Exhibit
10.25
STRATEGIC MASTER
SERVICES AGREEMENT
This Strategic Master Services
Agreement (this “Agreement”)
is made as of January 22, 2009 (the
“Effective Date”) by and between Cato Holding Company d/b/a Cato
BioVentures , a North Carolina corporation
(“CBV”), and Cordex Pharma, Inc., a Nevada corporation
(“Cordex”). Each of CBV and Cordex may be
referred to herein separately as a “Party” and
collectively as the “Parties.”
As used in this Agreement, “Affiliates” means any
corporation, firm, partnership, or other entity which is controlled
by or is under common
control with a Party. For the purpose
of this definition, “control” shall mean the power to direct, or cause
the direction of, the management and policies of an entity through the ownership of at
least fifty percent (50%) of the voting share capital of such
entity or any other comparable equity, by contract, or by ownership
interest.
WHEREAS, Cordex is engaged in the evaluation
and development of new biologics, pharmaceutical agents, medical
devices and/or other life sciences technologies (collectively,
“Products”); and
WHEREAS, Cato Research Ltd., a North Carolina
corporation (“CRL”), an Affiliate of CBV, is a contract
research and development organization providing a broad range of
services for the evaluation, development and commercialization of
Products (“CRO Services”); and
WHEREAS, Cordex wishes to hire CBV, and CBV
wishes to be hired by Cordex, to assist Cordex with certain aspects
of the evaluation and development of Cordex’s Products as
specified by Cordex from time to time, and which assistance it is
understood will be undertaken by CRL; and
WHEREAS
, Cordex and CBV desire
to enter into a long-term strategic development relationship with
respect to specific tasks for the development of Cordex's Products;
and
WHEREAS
, for strategic
business development purposes, CBV has agreed to receive a portion
of its compensation under this Agreement in the form of
Cordex’s equity securities as set forth in Exhibit B
hereto.
NOW, THEREFORE,
in consideration of the
foregoing premises and the promises, benefits, rights, and
obligations set forth below, the Parties agree as
follows:
1.
CRO
Services .
CBV shall arrange for the provision of CRO Services to Cordex
by CRL, as reasonably requested by Cordex from time to time, in
accordance with this Agreement.
2.
Request for CRO
Services .
2.1
If Cordex wants CRL to
perform CRO Services, Cordex shall provide CBV with sufficient
information to enable CBV to understand the CRO Services being
requested and time limitations or other constraints on the project.

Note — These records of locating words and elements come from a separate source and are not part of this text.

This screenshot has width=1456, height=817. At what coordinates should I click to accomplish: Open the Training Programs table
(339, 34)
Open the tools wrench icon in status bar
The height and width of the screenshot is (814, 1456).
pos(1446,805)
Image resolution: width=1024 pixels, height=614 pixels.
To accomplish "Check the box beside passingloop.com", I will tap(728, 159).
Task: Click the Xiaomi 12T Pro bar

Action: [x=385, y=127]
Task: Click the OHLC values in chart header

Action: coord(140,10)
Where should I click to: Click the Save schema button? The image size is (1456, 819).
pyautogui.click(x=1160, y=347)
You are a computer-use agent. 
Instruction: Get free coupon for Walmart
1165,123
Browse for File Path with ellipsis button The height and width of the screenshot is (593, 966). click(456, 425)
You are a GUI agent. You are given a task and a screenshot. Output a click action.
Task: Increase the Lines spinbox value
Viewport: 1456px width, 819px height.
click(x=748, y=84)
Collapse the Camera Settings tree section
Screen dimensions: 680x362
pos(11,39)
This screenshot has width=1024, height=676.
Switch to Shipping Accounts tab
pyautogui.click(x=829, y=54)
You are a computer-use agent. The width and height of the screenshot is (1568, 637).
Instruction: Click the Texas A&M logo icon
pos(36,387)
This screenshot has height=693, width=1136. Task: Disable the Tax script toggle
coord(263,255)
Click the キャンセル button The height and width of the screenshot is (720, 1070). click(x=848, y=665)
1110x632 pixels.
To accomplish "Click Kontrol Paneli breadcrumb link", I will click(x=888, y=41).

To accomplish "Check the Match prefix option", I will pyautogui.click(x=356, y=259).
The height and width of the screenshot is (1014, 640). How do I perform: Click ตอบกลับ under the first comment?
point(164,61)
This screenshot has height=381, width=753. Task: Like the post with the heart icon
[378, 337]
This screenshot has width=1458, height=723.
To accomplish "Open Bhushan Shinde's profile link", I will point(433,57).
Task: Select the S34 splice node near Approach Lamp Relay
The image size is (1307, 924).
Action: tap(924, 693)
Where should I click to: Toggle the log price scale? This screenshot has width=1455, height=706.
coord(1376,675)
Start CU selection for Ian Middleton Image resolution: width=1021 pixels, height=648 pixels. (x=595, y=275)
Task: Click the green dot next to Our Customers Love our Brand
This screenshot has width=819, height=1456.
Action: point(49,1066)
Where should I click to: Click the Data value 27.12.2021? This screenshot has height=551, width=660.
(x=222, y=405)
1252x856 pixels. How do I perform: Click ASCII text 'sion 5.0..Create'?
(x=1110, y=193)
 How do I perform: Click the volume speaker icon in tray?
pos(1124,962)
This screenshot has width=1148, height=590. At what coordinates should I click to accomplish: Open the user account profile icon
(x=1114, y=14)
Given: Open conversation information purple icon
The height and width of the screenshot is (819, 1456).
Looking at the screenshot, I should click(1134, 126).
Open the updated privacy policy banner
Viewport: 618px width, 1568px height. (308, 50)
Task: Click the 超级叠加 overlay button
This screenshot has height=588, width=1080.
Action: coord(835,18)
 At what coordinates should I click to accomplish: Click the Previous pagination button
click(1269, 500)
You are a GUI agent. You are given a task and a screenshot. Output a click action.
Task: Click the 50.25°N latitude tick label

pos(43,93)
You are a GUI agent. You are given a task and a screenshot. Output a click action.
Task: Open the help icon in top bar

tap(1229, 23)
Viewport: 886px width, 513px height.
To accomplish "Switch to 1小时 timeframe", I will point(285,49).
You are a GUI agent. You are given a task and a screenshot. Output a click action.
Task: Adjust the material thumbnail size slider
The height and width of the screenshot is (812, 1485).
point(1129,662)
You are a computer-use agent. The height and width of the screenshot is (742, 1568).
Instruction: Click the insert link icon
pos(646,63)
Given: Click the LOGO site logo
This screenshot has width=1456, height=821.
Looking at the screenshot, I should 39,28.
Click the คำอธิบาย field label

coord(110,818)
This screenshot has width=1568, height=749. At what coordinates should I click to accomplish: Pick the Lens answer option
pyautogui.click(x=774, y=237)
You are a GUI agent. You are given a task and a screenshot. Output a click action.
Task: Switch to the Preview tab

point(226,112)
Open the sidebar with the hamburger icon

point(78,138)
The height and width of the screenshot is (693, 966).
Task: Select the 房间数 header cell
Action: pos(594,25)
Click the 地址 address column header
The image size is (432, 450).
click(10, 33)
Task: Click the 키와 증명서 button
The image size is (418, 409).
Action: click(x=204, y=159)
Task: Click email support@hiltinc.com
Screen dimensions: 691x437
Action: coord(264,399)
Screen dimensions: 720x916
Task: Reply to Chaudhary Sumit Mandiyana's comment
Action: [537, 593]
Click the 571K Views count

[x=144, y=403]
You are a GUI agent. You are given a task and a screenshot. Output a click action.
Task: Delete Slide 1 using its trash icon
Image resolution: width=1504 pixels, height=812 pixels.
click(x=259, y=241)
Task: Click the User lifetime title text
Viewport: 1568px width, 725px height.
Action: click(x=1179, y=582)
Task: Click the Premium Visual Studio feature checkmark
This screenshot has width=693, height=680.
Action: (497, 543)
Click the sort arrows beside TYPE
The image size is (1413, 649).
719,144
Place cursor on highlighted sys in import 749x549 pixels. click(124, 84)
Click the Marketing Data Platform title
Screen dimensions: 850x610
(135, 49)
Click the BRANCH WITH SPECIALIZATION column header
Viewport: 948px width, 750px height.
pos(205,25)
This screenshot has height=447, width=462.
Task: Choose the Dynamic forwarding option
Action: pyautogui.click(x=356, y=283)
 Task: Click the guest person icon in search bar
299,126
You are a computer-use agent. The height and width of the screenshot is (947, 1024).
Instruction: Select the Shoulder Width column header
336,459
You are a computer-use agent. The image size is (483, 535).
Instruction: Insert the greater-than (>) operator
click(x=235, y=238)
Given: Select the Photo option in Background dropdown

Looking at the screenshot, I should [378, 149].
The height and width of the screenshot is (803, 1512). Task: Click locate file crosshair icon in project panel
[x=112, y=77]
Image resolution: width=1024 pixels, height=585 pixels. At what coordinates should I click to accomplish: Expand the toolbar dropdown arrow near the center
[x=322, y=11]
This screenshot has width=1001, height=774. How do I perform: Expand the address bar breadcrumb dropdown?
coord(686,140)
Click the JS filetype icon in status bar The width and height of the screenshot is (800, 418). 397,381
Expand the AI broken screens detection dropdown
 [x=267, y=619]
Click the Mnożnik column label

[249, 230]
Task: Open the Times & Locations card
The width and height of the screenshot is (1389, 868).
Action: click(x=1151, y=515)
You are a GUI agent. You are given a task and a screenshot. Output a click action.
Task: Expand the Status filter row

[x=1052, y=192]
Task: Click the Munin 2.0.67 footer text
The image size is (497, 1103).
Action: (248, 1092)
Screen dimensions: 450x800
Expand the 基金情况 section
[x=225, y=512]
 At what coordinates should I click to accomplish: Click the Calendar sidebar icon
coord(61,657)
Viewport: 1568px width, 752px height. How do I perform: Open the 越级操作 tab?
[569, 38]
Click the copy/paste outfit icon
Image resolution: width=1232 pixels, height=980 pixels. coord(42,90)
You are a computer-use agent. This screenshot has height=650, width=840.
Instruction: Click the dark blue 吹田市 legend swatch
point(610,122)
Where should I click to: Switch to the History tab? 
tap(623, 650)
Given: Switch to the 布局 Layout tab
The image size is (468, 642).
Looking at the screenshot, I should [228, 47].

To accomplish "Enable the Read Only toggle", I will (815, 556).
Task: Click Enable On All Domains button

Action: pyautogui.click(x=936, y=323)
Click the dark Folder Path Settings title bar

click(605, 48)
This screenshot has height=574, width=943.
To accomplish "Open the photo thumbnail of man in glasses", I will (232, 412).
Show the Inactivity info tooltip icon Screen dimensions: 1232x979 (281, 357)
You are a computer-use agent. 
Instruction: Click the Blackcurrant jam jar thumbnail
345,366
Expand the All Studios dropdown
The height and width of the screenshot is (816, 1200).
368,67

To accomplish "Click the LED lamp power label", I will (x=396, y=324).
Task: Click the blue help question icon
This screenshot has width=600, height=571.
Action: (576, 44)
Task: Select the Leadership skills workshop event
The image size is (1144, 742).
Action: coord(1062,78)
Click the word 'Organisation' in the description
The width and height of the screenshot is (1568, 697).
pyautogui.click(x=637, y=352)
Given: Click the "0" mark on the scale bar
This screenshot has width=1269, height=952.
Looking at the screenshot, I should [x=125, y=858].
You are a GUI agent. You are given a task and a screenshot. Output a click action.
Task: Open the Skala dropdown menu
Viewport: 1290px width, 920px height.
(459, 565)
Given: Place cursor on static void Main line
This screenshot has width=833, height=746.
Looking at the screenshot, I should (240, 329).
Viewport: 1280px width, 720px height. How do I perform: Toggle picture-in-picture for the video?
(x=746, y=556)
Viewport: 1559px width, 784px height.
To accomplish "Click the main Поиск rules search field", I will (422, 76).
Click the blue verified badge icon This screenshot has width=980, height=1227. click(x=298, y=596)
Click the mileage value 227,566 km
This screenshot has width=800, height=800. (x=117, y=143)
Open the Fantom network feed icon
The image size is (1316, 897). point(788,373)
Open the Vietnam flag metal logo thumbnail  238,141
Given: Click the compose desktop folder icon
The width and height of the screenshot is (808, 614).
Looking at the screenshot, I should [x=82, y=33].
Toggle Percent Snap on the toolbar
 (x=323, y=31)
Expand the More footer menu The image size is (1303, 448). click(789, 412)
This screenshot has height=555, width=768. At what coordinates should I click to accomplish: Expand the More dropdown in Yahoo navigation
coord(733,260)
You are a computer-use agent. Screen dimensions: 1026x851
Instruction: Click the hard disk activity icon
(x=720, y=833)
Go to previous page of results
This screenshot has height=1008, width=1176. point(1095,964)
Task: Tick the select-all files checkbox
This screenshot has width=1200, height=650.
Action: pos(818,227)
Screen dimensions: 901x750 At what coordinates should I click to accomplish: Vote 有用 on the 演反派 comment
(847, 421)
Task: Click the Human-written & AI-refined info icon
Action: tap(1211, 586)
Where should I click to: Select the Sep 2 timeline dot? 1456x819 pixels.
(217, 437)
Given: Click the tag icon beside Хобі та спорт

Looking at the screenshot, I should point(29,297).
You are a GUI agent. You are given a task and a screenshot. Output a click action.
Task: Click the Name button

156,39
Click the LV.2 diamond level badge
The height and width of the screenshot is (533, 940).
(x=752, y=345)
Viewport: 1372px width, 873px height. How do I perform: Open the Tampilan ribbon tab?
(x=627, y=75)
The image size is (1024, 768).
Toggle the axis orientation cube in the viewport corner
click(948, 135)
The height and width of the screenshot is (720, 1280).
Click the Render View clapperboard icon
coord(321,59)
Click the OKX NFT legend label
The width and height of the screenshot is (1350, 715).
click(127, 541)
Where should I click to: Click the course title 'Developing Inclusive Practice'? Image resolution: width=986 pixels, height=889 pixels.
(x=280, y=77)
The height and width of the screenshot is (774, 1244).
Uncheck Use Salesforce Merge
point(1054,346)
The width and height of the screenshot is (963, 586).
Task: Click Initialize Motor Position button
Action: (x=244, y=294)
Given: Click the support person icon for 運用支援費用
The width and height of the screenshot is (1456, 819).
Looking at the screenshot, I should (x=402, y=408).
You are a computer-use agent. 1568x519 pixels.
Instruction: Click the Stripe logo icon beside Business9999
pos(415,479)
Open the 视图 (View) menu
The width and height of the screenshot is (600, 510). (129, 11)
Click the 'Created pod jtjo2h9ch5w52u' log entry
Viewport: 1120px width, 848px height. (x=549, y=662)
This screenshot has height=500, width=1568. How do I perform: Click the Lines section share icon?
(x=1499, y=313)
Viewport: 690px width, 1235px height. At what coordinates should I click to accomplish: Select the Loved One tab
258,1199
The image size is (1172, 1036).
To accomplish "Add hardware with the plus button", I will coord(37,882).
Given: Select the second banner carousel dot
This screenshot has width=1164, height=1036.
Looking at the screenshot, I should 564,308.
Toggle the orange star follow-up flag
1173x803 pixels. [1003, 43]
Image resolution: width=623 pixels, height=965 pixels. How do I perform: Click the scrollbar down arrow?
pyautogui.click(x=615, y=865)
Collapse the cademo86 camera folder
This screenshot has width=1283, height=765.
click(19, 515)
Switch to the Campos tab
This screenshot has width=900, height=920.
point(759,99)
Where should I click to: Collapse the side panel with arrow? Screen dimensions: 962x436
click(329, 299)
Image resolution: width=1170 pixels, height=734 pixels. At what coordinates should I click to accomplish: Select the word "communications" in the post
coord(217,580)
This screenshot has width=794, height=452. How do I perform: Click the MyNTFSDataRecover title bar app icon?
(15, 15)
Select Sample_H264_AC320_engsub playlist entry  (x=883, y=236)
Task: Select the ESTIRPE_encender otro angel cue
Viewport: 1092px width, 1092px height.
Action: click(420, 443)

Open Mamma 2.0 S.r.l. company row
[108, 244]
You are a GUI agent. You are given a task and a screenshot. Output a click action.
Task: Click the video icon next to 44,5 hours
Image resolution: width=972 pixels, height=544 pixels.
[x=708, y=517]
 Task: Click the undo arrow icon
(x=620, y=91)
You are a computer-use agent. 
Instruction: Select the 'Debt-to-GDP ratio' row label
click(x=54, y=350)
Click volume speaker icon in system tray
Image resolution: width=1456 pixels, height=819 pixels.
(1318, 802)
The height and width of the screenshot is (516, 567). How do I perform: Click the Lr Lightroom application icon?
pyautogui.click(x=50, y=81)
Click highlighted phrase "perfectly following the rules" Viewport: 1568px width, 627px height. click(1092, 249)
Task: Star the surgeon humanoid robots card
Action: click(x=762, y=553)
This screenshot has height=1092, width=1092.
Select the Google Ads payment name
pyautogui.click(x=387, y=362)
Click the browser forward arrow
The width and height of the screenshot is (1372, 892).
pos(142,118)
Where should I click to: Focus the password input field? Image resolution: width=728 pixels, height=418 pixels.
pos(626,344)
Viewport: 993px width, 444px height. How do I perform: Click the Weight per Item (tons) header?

Within ten (10) business days of its receipt of this
information, CBV shall determine in its sole discretion whether it
wishes to arrange for performance of the CRO Services requested by
Cordex and, if it wishes to undertake such CRO Services, then CBV
shall submit to Cordex a written “Work Order Request”
setting forth the CRO Service specifications, the estimated fees
and expenses and the milestone upon which the Bonus Payment set
forth in Section 4.3 will be paid. Cordex shall have ten (10) business days from its receipt of the
Work Order Request to review, approve, and return it to CBV.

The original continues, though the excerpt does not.